Movies

‘Baby’: A Dark Silent Fable About Motherhood Lost In A Sea Of ​​symbols

One need only take a brief look at his varied filmography to come to the conclusion that Juanma Bajo Ulloa is one of the most unique filmmakers on the Spanish film scene; treasuring in his list of credits titles as diverse as the extraordinary and festive ‘Airbag’, or two first feature films as risky and personal as ‘Butterfly Wings’ and, above all, ‘The Dead Mother’.

It is precise with these last two works that ‘Baby’, his return to fiction five years after the premiere of the forgettable ‘Rey gitano’, shares the vast majority of his genetic code; offering the respectable a dark fable halfway between the gothic horror tale and video art that finds its greatest claim in the total absence of dialogue.

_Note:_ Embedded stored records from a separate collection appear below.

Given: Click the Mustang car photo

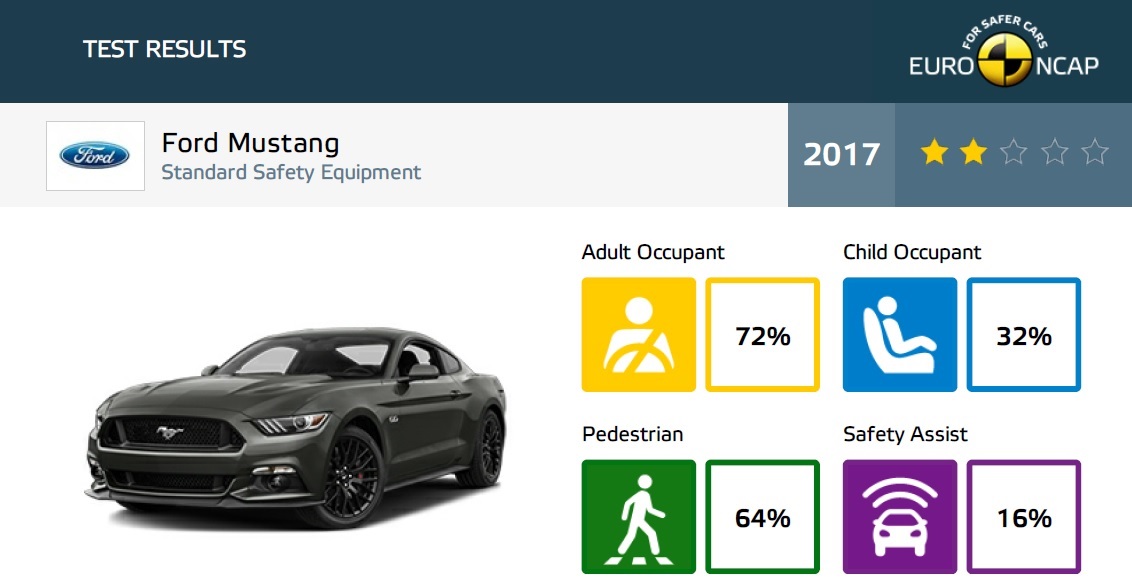Looking at the screenshot, I should tap(296, 426).
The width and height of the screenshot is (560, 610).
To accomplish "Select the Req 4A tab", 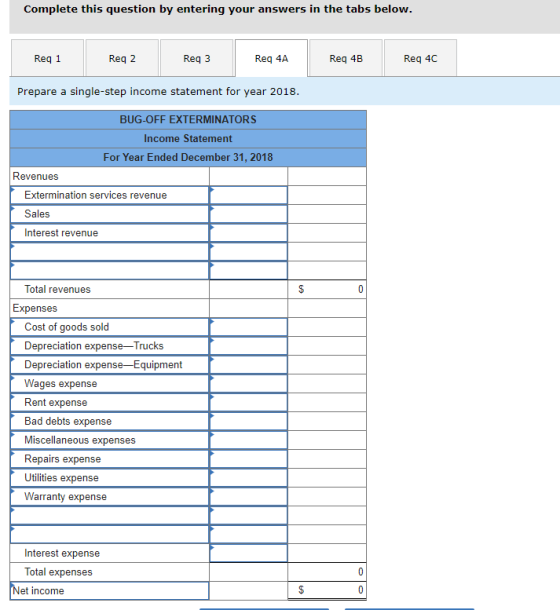I will [x=271, y=58].
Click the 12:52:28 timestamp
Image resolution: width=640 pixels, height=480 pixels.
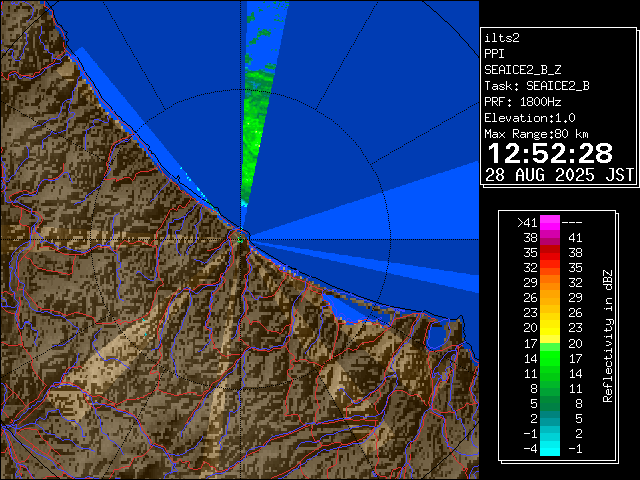[549, 154]
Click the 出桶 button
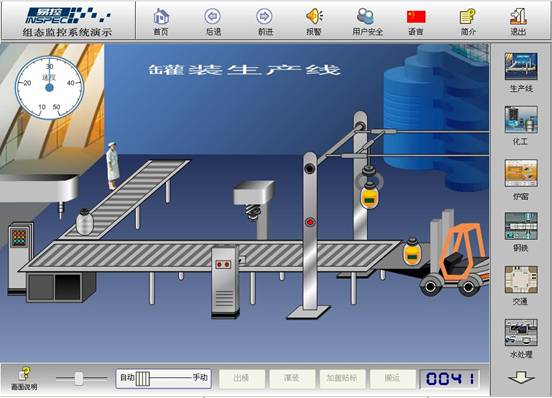The width and height of the screenshot is (552, 398). click(x=242, y=379)
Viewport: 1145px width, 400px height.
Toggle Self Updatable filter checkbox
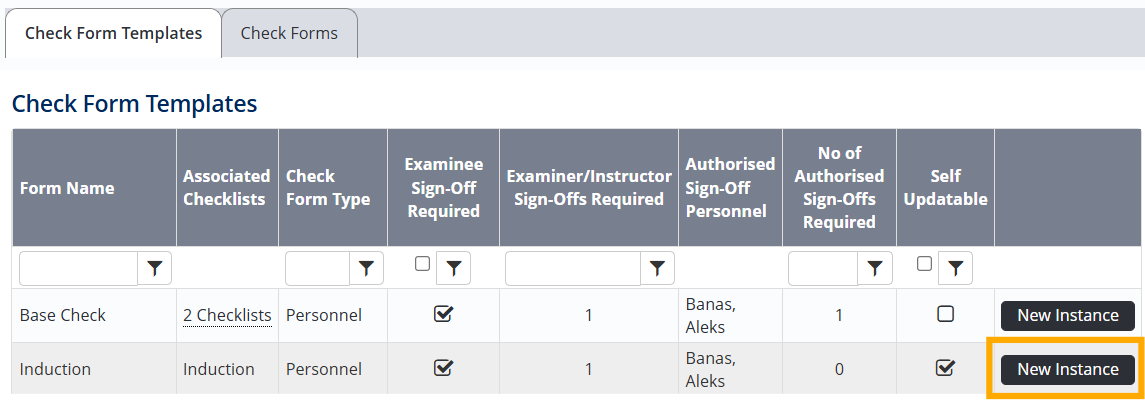(925, 264)
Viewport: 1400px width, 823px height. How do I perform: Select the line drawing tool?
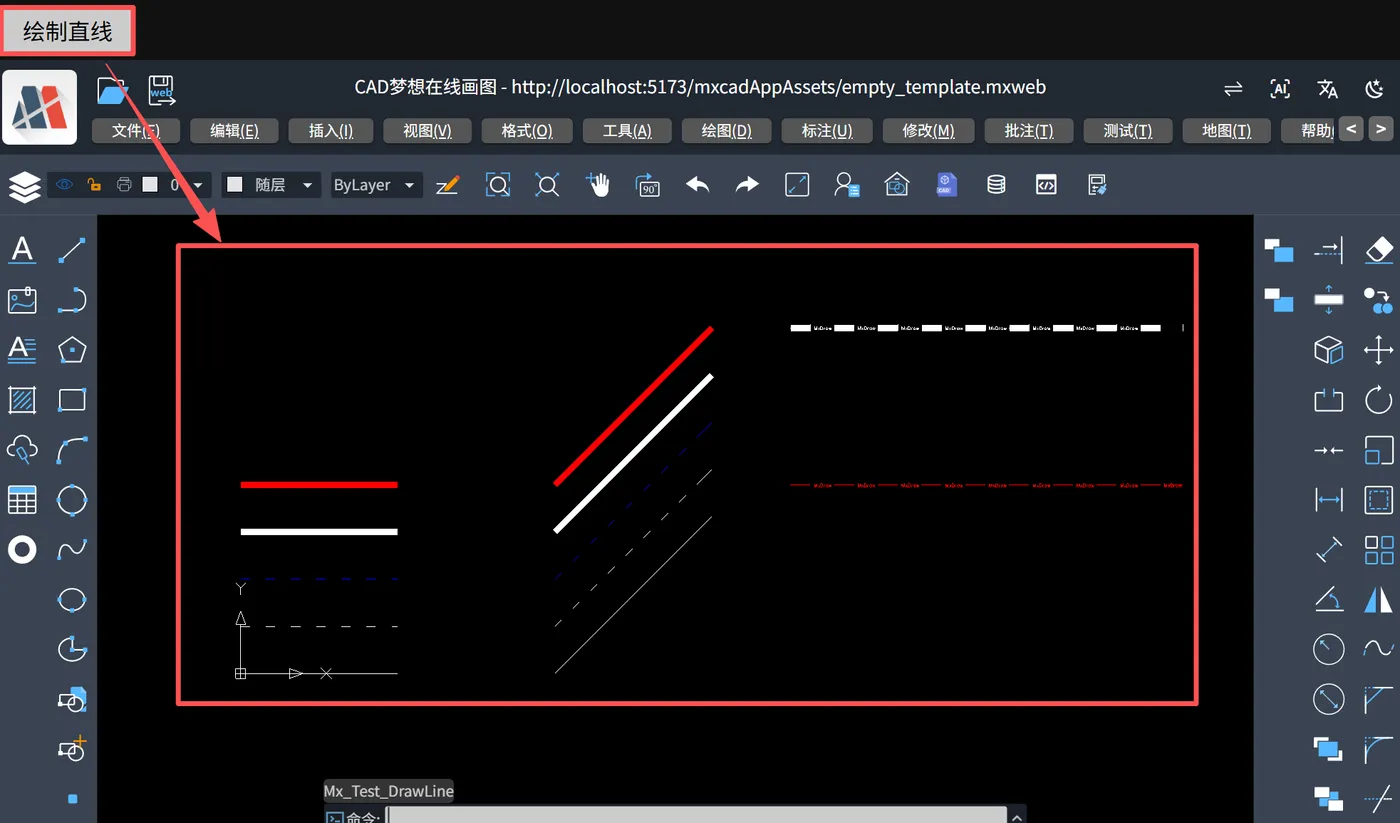click(72, 250)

This formal leitmotif, added to a dense and lengthy narrative, which transforms simple mechanisms into passages with a strong lyrical charge, turns the Basque filmmaker’s latest in a production destined to polarize an audience that will embrace his risky proposal, falling asleep before it or that, on the contrary, he will experience a tremendous rejection of his arrhythmia, his repetitive repertoire of symbolisms and a strange feeling of self-infatuation.

The Dangers Of The Second Act

There is no doubt that the first bars of ‘Baby’ manage to catch up to almost bordering on hypnotism with its unhealthy atmosphere and its accurate exposition of the main conflict without any use of the word. The cry of a newborn is transformed into a kind of undesirable mantra that is introduced under the skin while the accurate staging and precise and calculated planning to the millimeter transmit all the information necessary to understand the drama and become interested in the ill-fated protagonist.

Now not only wrapped but also reinforced to unsuspected limits by the remarkable —although somewhat excessive and incessant soundtrack by Bingen Mendizábal and Koldo Uriarte, the visual treatment of the film complements the narration with its poetic will, capable of extracting a certain beauty even one of the most grotesque images, it drives the story despite the redundancy of a montage that is recreated in metaphors and portraits of fauna and flora.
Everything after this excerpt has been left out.